O panorama crítico foi desenhado a partir do consolidado de dados de 2024 e utilizou como termômetro, pela primeira vez, a nova resolução do Conselho Nacional do Meio Ambiente, que instituiu etapas de transição para que o país tente, gradativamente, alcançar os padrões globais de pureza atmosférica.
A radiografia das estações de monitoramento revelou que o monóxido de carbono e o dióxido de nitrogênio foram as únicas substâncias que conseguiram se manter majoritariamente dentro dos limites admissíveis da tabela de transição nacional, ainda que estados como o Maranhão tenham registrado picos preocupantes.
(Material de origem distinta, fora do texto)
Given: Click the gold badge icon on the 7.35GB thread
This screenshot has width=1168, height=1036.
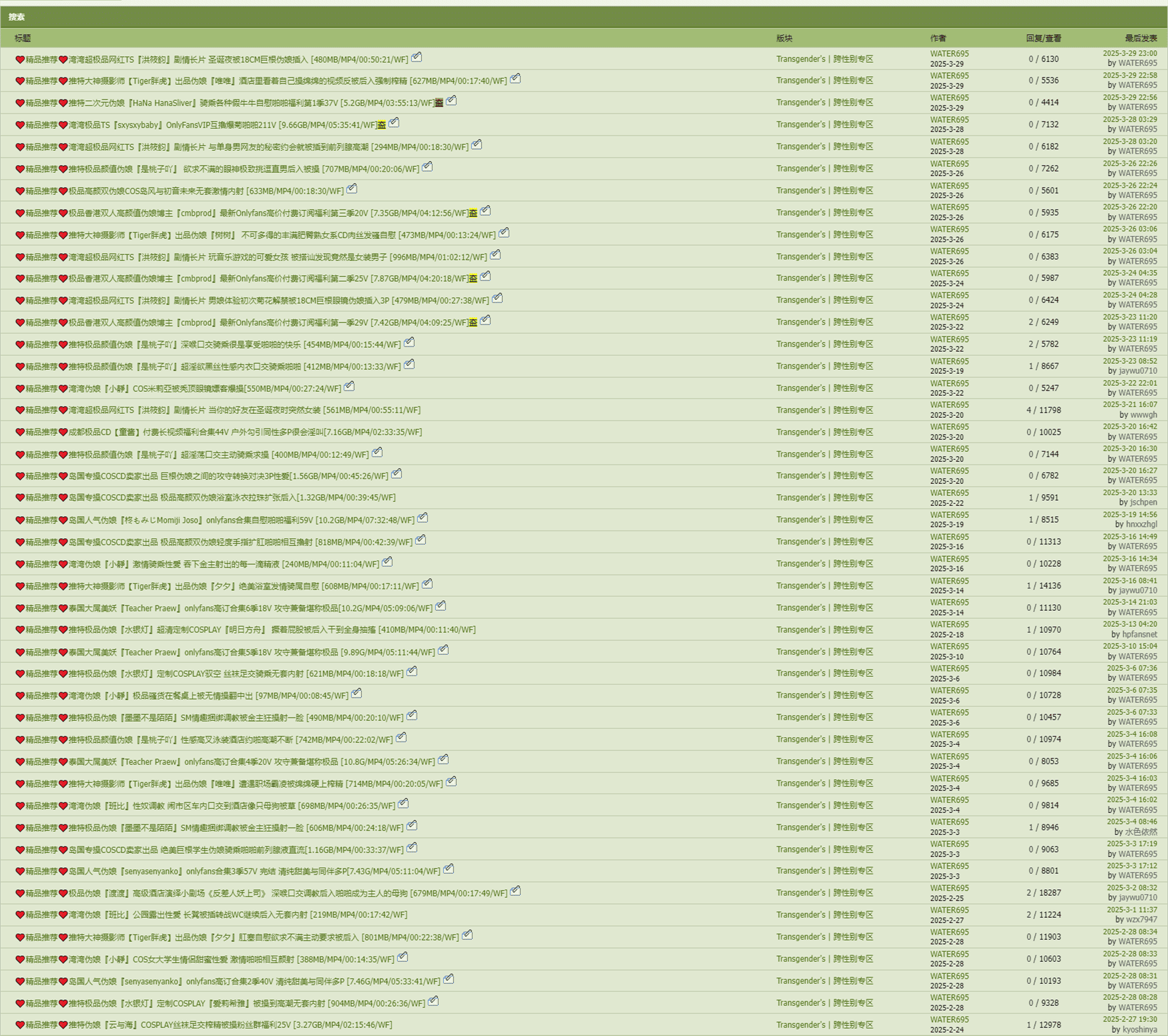Looking at the screenshot, I should tap(473, 213).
O cenário se deteriora rapidamente ao analisar os demais compostos químicos.
O ozônio, por exemplo, apresentou uma escalada de concentração que atingiu dois dígitos de aumento em pontos de Minas Gerais, Rio de Janeiro, Espírito Santo e Bahia.
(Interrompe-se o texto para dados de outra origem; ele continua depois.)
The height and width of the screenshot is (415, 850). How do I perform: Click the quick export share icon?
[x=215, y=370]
Da mesma forma, as emissões de dióxido de enxofre e a própria presença de monóxido de carbono em outras regiões desenharam uma curva ascendente que compromete a saúde pública em polos industriais e rotas de tráfego intenso.
A análise técnica do documento também detalha o comportamento agressivo dos materiais particulados em suspensão.
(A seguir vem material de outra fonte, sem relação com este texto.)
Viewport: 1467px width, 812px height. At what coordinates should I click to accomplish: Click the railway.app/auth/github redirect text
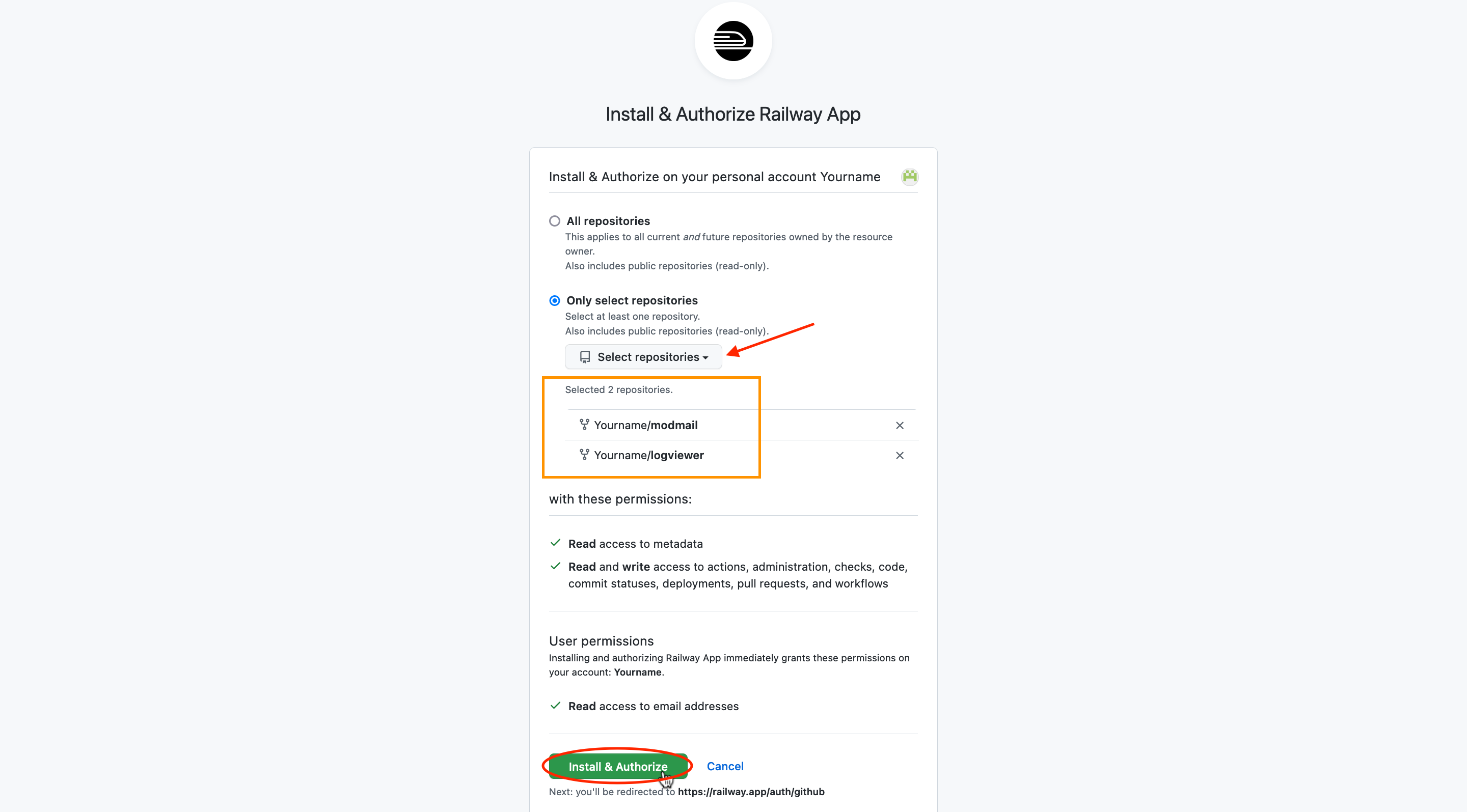coord(751,792)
As micropartículas finas, que possuem diâmetro microscópico e capacidade letal de penetrar profundamente nos alvéolos pulmonares até alcançar a corrente sanguínea, registraram uma leve tendência de queda no estado de São Paulo.
Por outro lado, as partículas inaláveis ligeiramente maiores, que invadem e se alojam no trato respiratório superior através do nariz e da boca, apresentaram alta significativa em localidades mineiras, inclusive em áreas sensíveis como o entorno de instituições de ensino.
Essa oscilação reforça a cobrança institucional por estratégias integradas de controle de frota e expansão de inventários de emissões por parte dos governos estaduais.
Para mapear esse cobertor de fumaça, o país conta hoje com uma rede de quinhentas e setenta estações de medição, um salto estrutural em relação aos anos anteriores, mas que ainda esbarra em sérios gargalos de governança.
O próprio relatório admite falhas crônicas no envio de informações pelas gestões locais ao sistema nacional, com dezenas de bases inativas ou com status desconhecido, o que mascara a real dimensão do problema.
Especialistas do terceiro setor que acompanham o conselho ambiental avaliam que, embora a estruturação dos dados baseada na nova Política Nacional de Qualidade do Ar seja um avanço inegável, as metas intermediárias atuais são brandas e apenas refletem o que os estados já praticavam.
A grande lacuna apontada por esses analistas é a ausência de diretrizes rigorosas para lidar com os picos agudos de poluição diária, exigindo a criação imediata de planos de contingência para proteger a população nos dias em que o ar se torna literalmente irrespirável.